IF 1 4区 生物学 Q4 BIOCHEMICAL RESEARCH METHODS Pub Date : 2023-11-08 DOI: 10.1186/s13015-023-00240-4
David Schaller, Tom Hartmann, Manuel Lafond, Peter F Stadler, Nicolas Wieseke, Marc Hellmuth

Background: Evolutionary scenarios describing the evolution of a family of genes within a collection of species comprise the mapping of the vertices of a gene tree T to vertices and edges of a species tree S. The relative timing of the last common ancestors of two extant genes (leaves of T) and the last common ancestors of the two species (leaves of S) in which they reside is indicative of horizontal gene transfers (HGT) and ancient duplications. Orthologous gene pairs, on the other hand, require that their last common ancestors coincides with a corresponding speciation event.
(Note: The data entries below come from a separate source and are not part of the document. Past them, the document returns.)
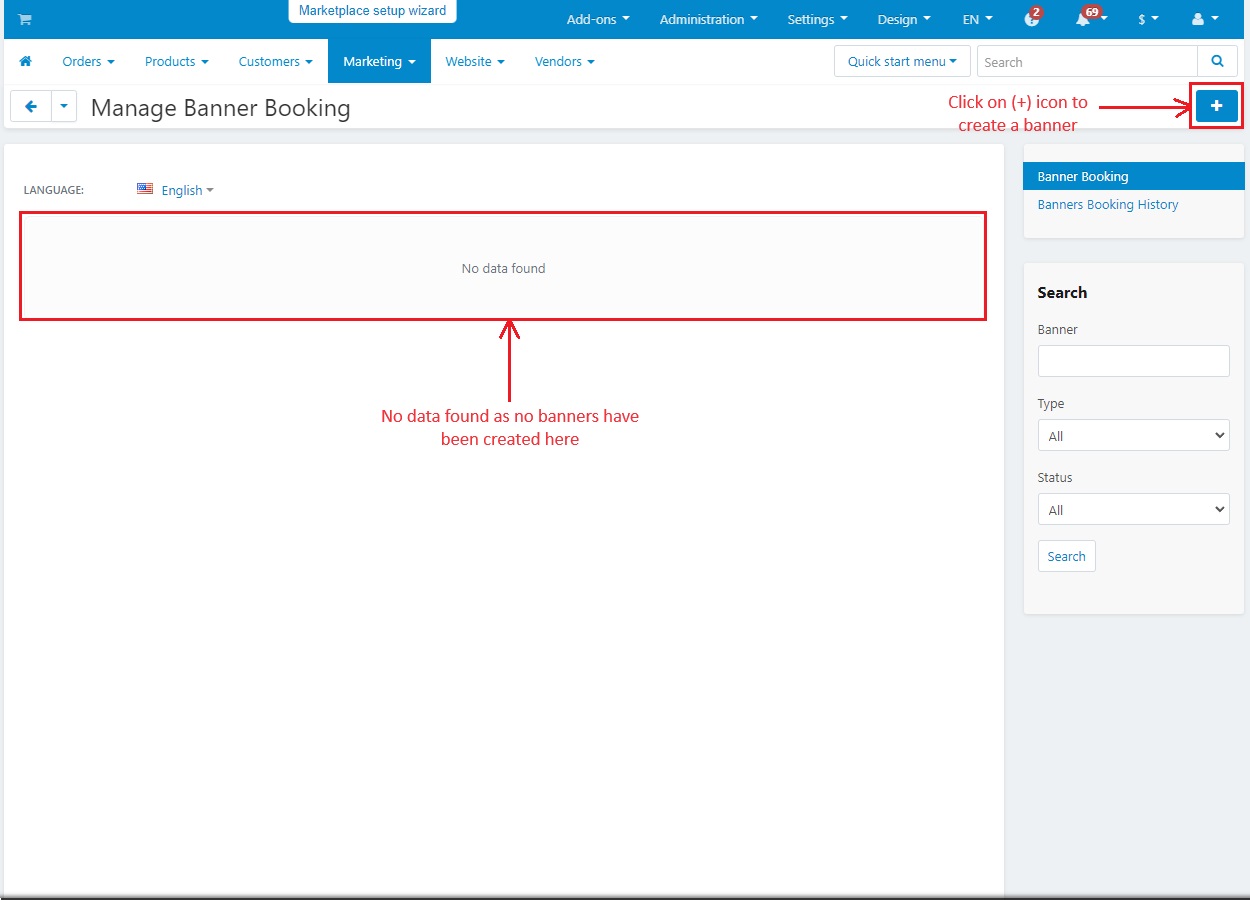Click the magnifier search button
The width and height of the screenshot is (1250, 900).
[1217, 62]
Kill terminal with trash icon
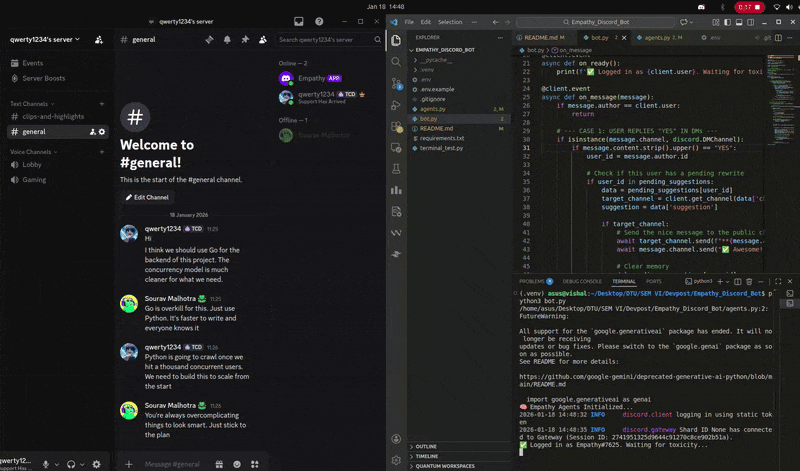 pos(749,281)
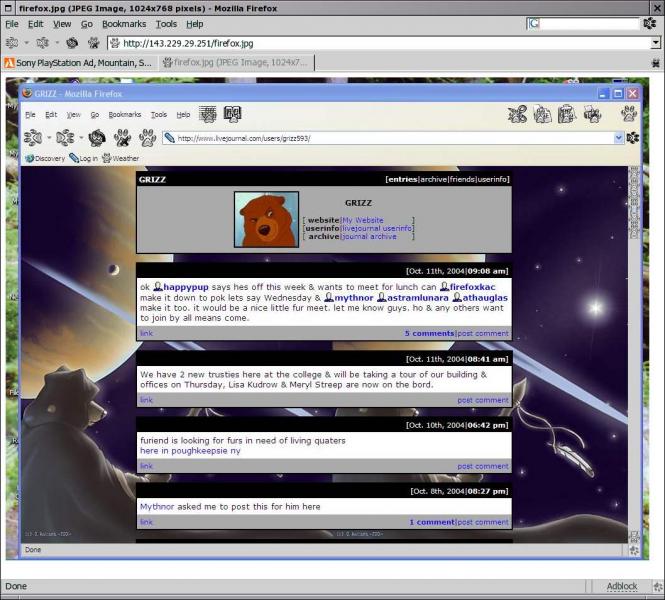Image resolution: width=665 pixels, height=600 pixels.
Task: Click the Weather bookmark icon in the GRIZZ window
Action: pos(108,158)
The relative timing information of gene and species divergences is captured by three colored graphs that have the extant genes as vertices and the species in which the genes are found as vertex colors: the equal-divergence-time (EDT) graph, the later-divergence-time (LDT) graph and the prior-divergence-time (PDT) graph, which together form an edge partition of the complete graph.

Results: Here we give a complete characterization in terms of informative and forbidden triples that can be read off the three graphs and provide a polynomial time algorithm for constructing an evolutionary scenario that explains the graphs, provided such a scenario exists. While both LDT and PDT graphs are cographs, this is not true for the EDT graph in general. We show that every EDT graph is perfect. While the information about LDT and PDT graphs is necessary to recognize EDT graphs in polynomial-time for general scenarios, this extra information can be dropped in the HGT-free case. However, recognition of EDT graphs without knowledge of putative LDT and PDT graphs is NP-complete for general scenarios. In contrast, PDT graphs can be recognized in polynomial-time. We finally connect the EDT graph to the alternative definitions of orthology that have been proposed for scenarios with horizontal gene transfer. With one exception, the corresponding graphs are shown to be colored cographs.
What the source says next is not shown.